Catanzaro – “E siamo a quattro e, ovviamente, non si tratta di un risultato positivo ma rivela l’ennesima procedura d’infrazione dell’Unione europea nei confronti dell’Italia in materia di depurazione”. L’eurodeputata del MoVimento 5 Stelle, Laura Ferrara, fa riferimento alla procedura 2017/2181 con la quale la Commissione europea ha deciso di inviare all’Italia una lettera di costituzione in mora per esortarla a conformarsi al diritto dell’Ue per il trattamento delle acque reflue urbane. “Non abbiamo ancora preso visione della lista aggiornata degli agglomerati coinvolti in questa ennesima procedura d’infrazione. Con apposita interrogazione ho chiesto alla Commissione europea quanti e quali sono, nello specifico, gli agglomerati calabresi coinvolti. Dovrebbero essere circa una trentina, dei 276 agglomerati coinvolti, cosi’ come anticipai gia’ a fine marzo di quest’anno – continua la Ferrara – Gia’ in quell’occasione, con chiedevo alla Commissione di conoscere quali erano gli agglomerati calabresi per i quali il Ministero dell’Ambiente, a novembre 2017, comunicava alla Regione Calabria una imminente procedura d’infrazione.

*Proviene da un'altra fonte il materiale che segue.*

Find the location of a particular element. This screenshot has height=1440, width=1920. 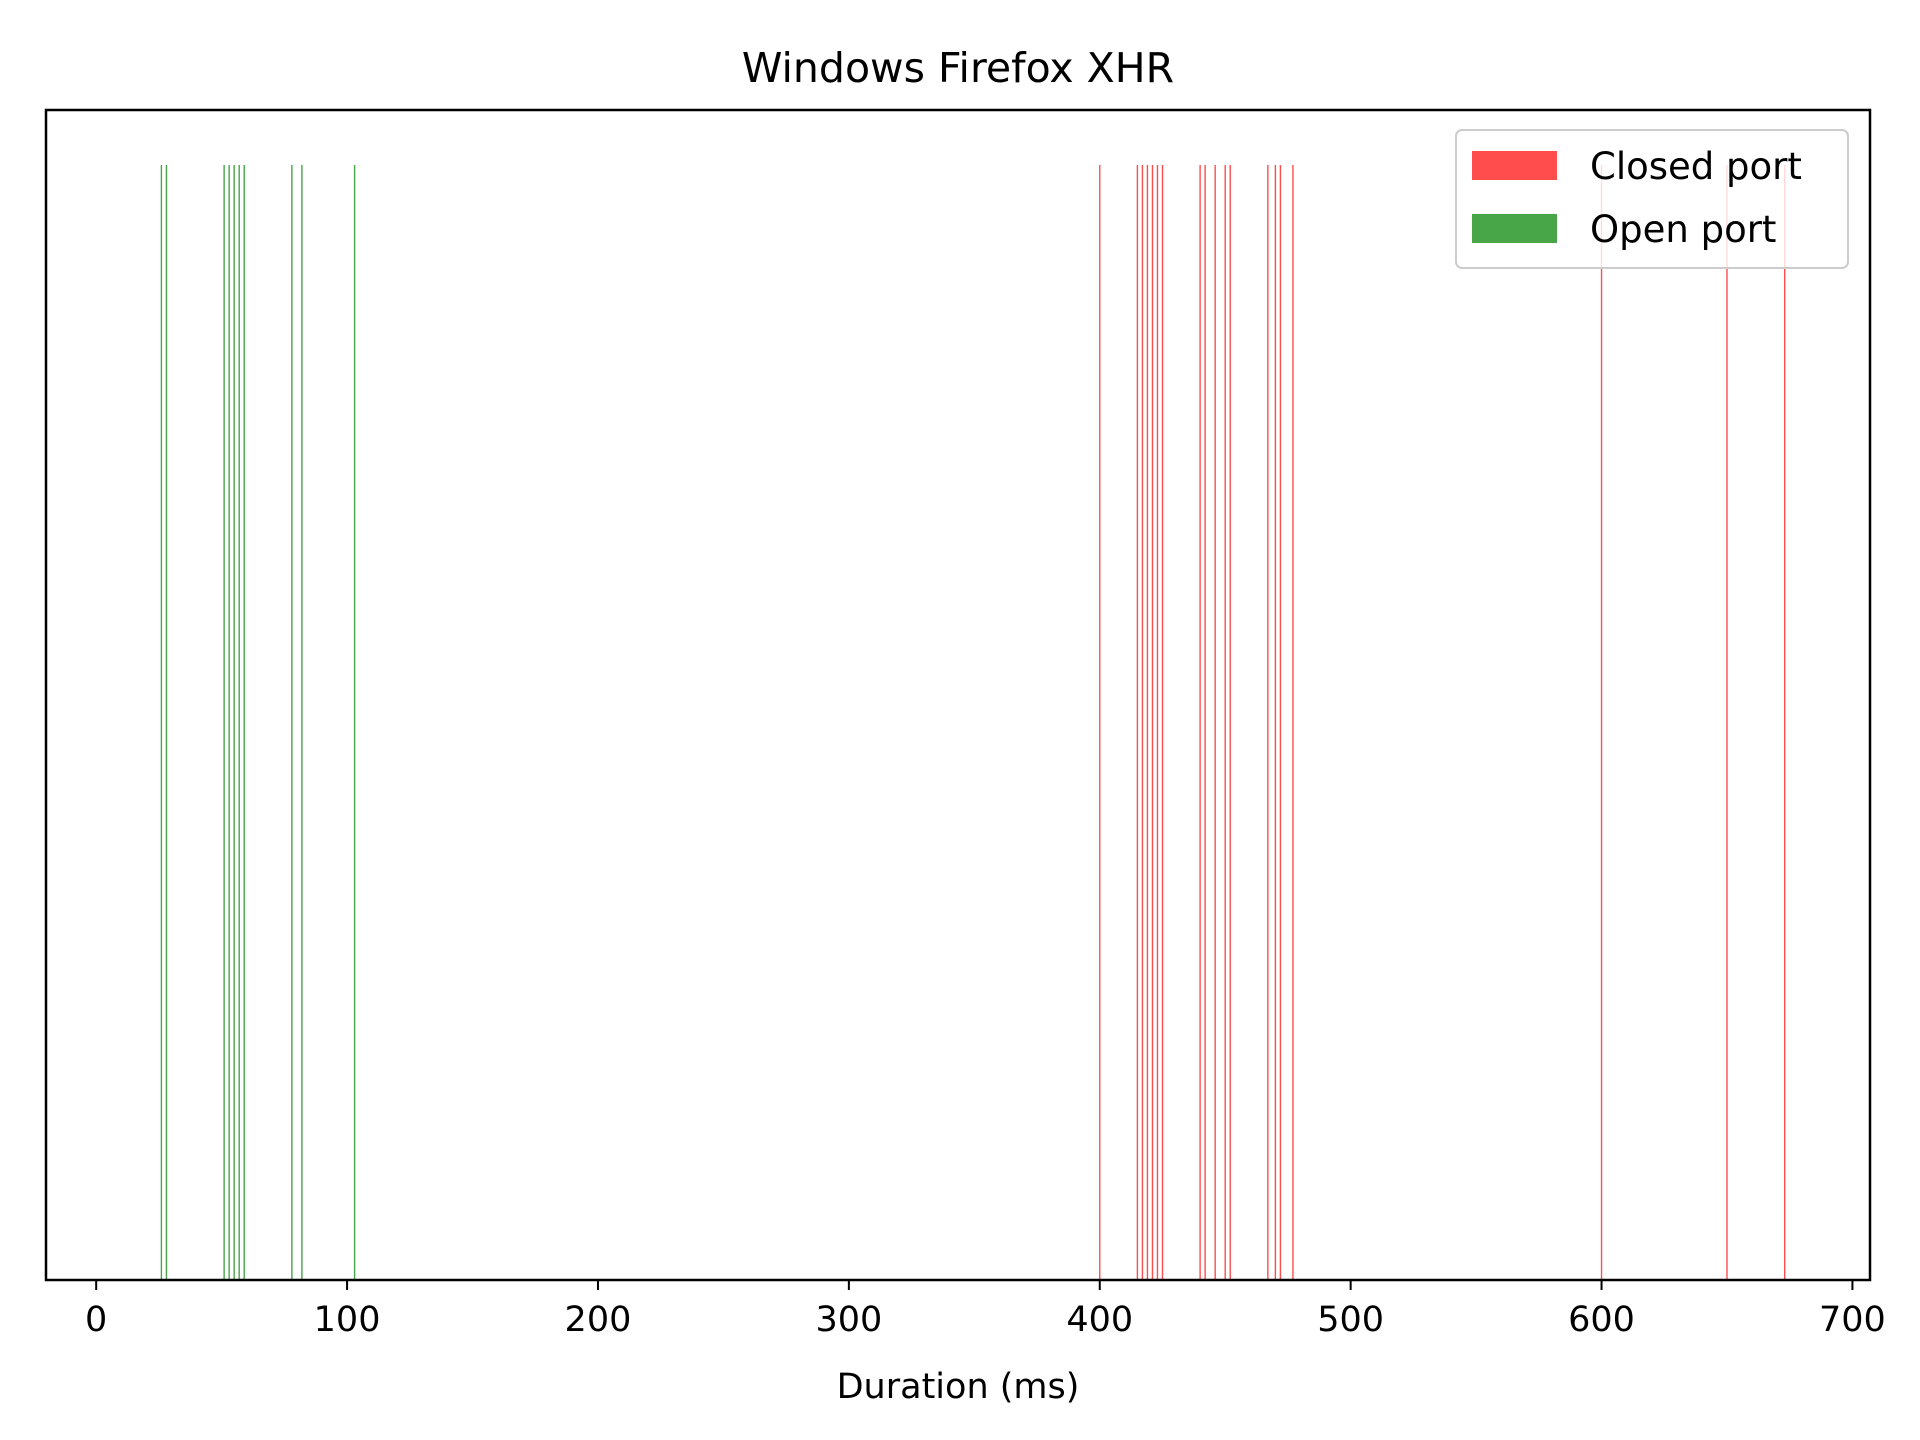

x-tick-label: 700 is located at coordinates (1852, 1320).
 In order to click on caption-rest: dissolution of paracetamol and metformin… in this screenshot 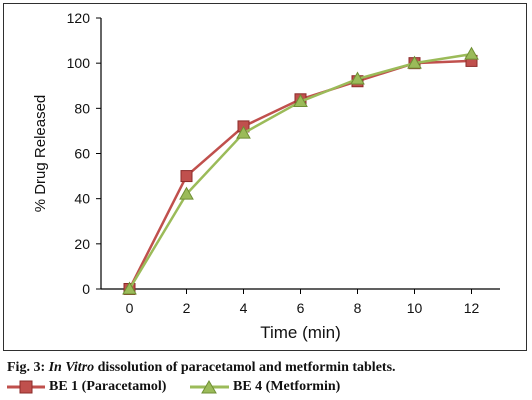, I will do `click(246, 368)`.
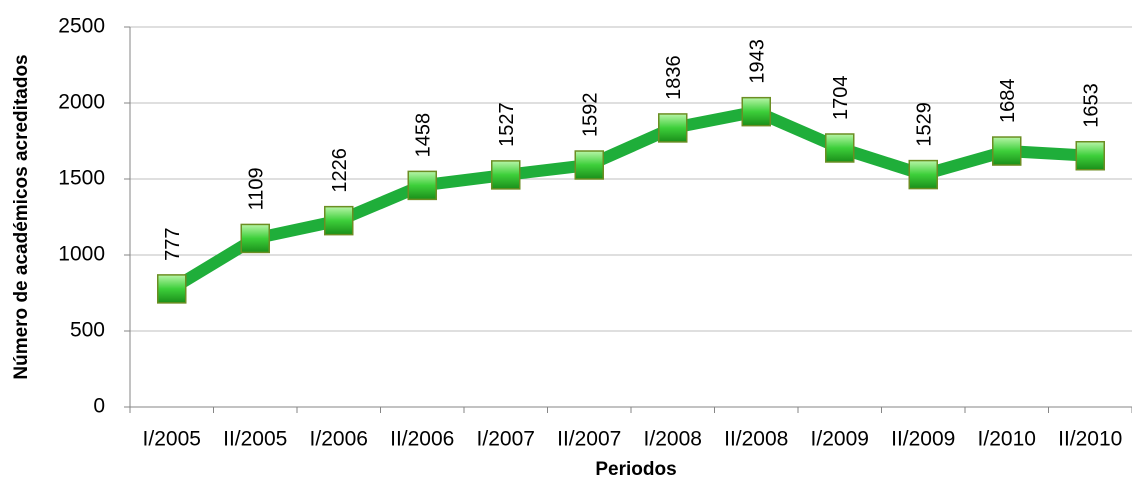 The height and width of the screenshot is (480, 1132). What do you see at coordinates (82, 178) in the screenshot?
I see `y-tick-label: 1500` at bounding box center [82, 178].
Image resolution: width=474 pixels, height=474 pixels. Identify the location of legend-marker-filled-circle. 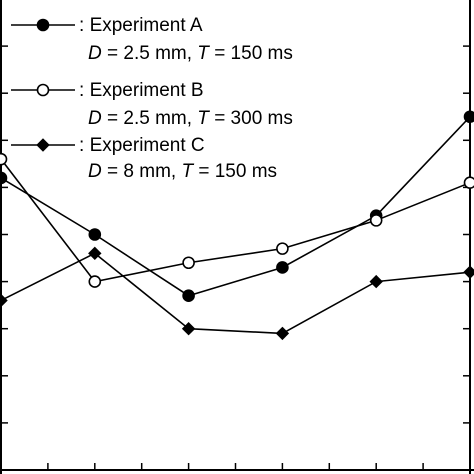
(43, 25).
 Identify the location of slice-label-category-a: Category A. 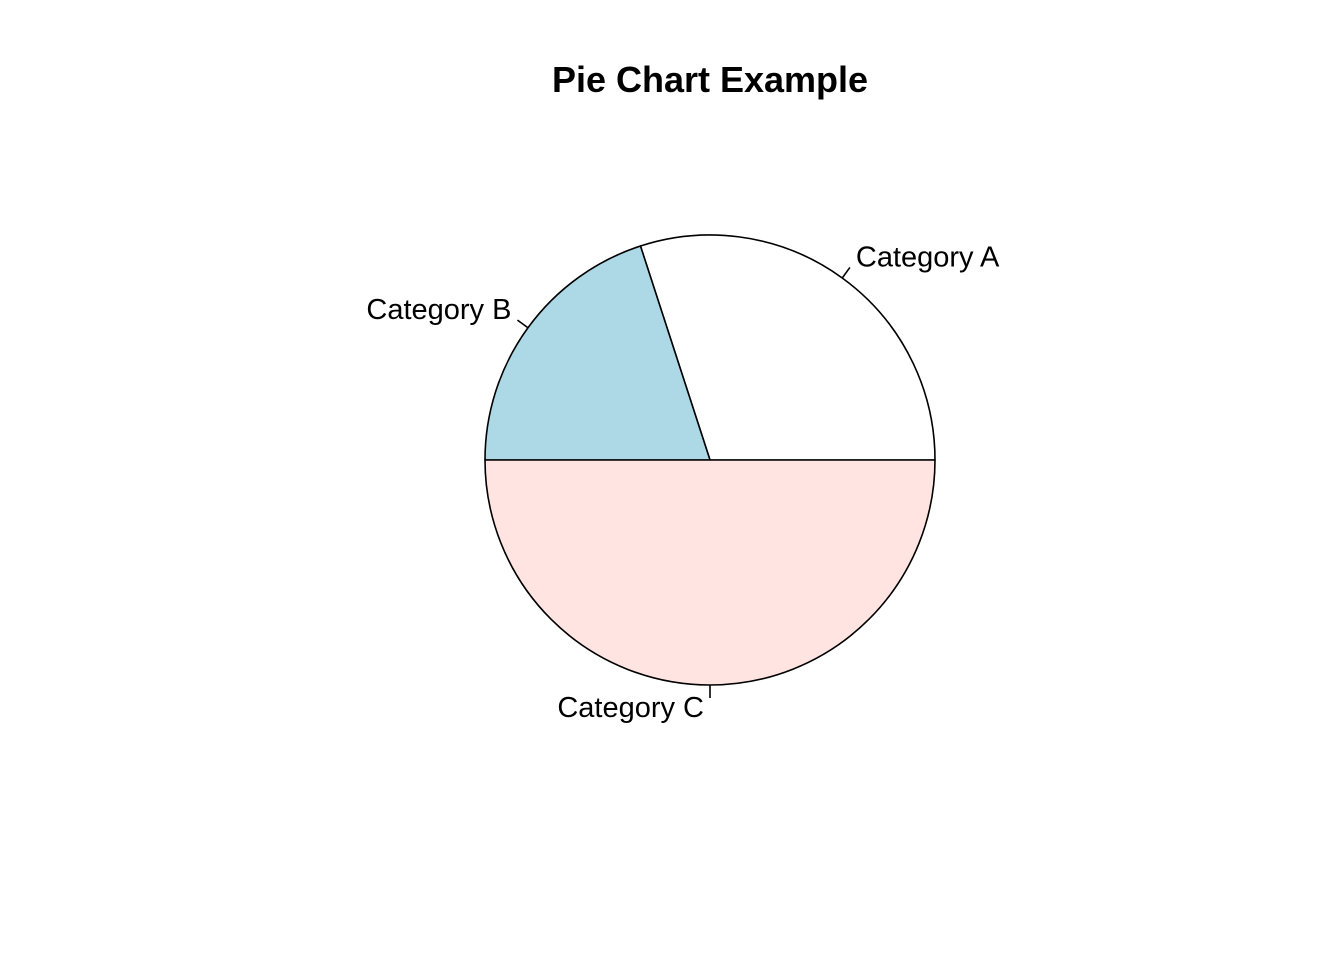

Nonostante cio’ nulla e’ stato fatto per impedire che la nostra regione, ancora una volta e con diversi agglomerati, venisse coinvolta nella procedura che e’ ora ufficialmente avviata. Monitoreremo gli interventi che questi nuovi Comuni “morosi” dovranno mettere in atto sui propri impianti affinche’ siano a norma. Cosi’ come stiamo gia’ monitorando come viene spesa la pioggia di finanziamenti erogati dalla Regione Calabria per gli agglomerati interessati dalle procedure d’infrazione precedenti. I primi risultati del piano speciale di interventi previsti da Oliverio e dalla sua task force arriveranno nel 2020, sempre che il cronoprogramma imposto da Bruxelles venga rispettato. In Calabria, purtroppo – conclude la Ferrara -, questa classe politica ci ha abituati piu’ ai ritardi che non al rispetto dei piani”.